While the new law will be beneficial on all sides, the GDPR has ostensibly been designed to protect consumers. These regulations are designed to protect customer data in the new digital environment, where companies such as Facebook and Google share the personal data of account holders in exchange for site access and features. GDPR seeks to return more control of the situation back to the user. This could make EU users less wary of sharing information on such platforms GDPR should establish clear rules under which businesses can operate regards to the handling of customer data. With these new rules the boundaries should be easier to understand on both the corporate and consumer end, which should be easier for businesses to earn and hold the trust of customers.

GDPR – Who does it Effect

The two parties in the realms of Data Security are “The Controllers” and “The Processors” of digital information. The Controllers are the entities that determine the methods and reasons for the processing of user’s data; i.e. any an organisation – be it a company, a charity or a government entity. The Processors are the IT firms that actually, handle the technical function through which the data con be processed. GDPR will affect all controllers and processors that handle the personal data of EU residents, regardless of whether the controlling or processing parties are based in Europe or abroad. As such the new law affects all online businesses and platforms that accept customers or members. The balancing act between controllers and processors works as follows: 

  • Controllers must ensure that their processors function in accordance with the new regulations 
  • Processors must make sure that their activities abide to the new law and maintain applicable records

Processors holds full and even partial responsibility for a data breach, and will be penalized much more strictly under this regulation than the pre-existing Data Protection Act. The actual source of a breach won’t even matter under the new law, as the processor will bear most of the blame.

Data Processing

From the 25th May 2018 controllers will be required to be completely transparent with the processing of EU user data for specific purposes. Once the purpose is completed and the controlling / processing entities have no lawful need for the data given by the user it must be deleted. Personal data therefore should no longer be stored idly and indefinitely on servers that could be hacked at any time.

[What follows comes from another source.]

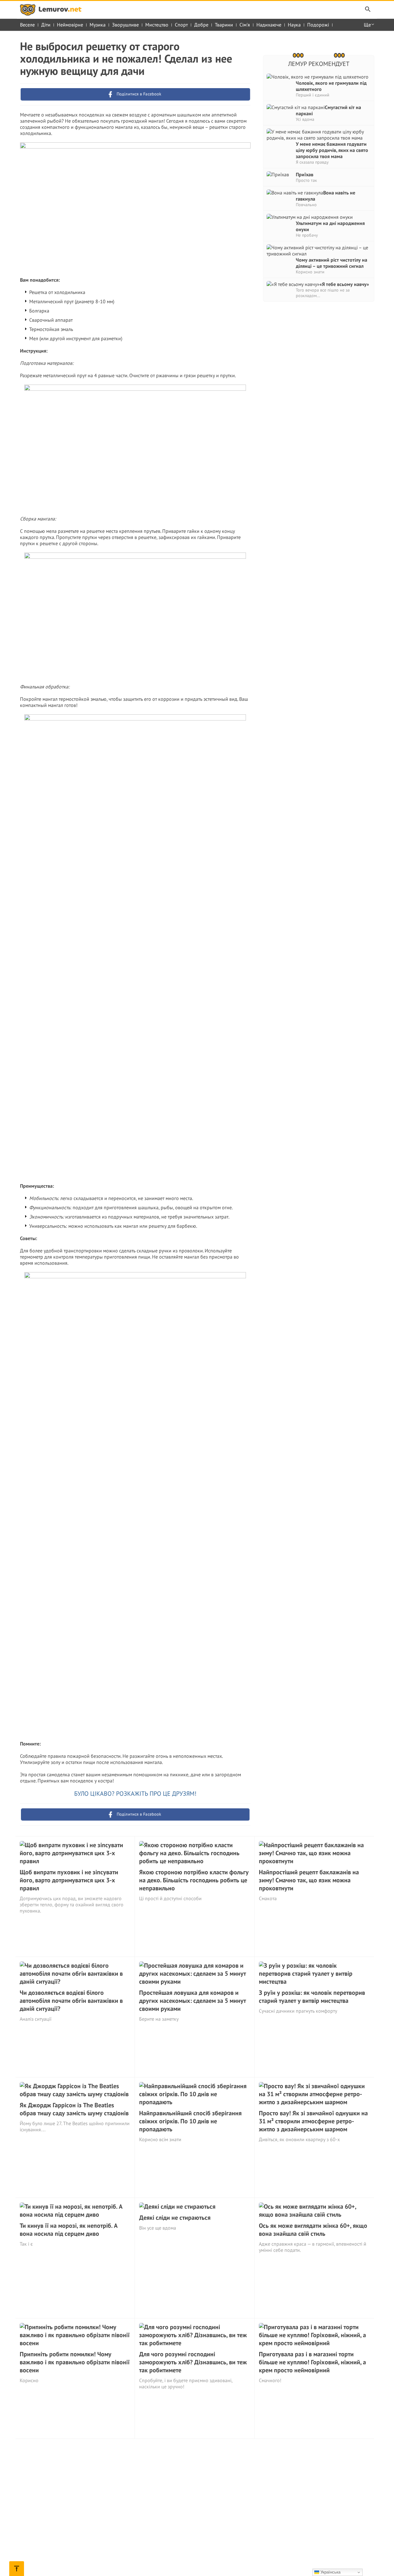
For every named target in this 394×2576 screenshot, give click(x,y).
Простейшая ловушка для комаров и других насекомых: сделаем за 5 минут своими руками (192, 2001)
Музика (98, 25)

For personal data of EU residents to be processed under GDPR, at least one of the following must apply 

  • Compliance with a legal contract 
  • The protection of an interest deemed essential to the life of the individual 
  • The processing of data within the interest of the public 
  • The prevention of fraud

Note! If a person has consented that their personal data can be used this will be deemed “lawful”


For controllers to get agreement of an individual, consent must be obtained through direct, confirmed action. The pre-existing standard of justification, which allows controllers to use data withonly a passive acceptance will not suffice under GDPR.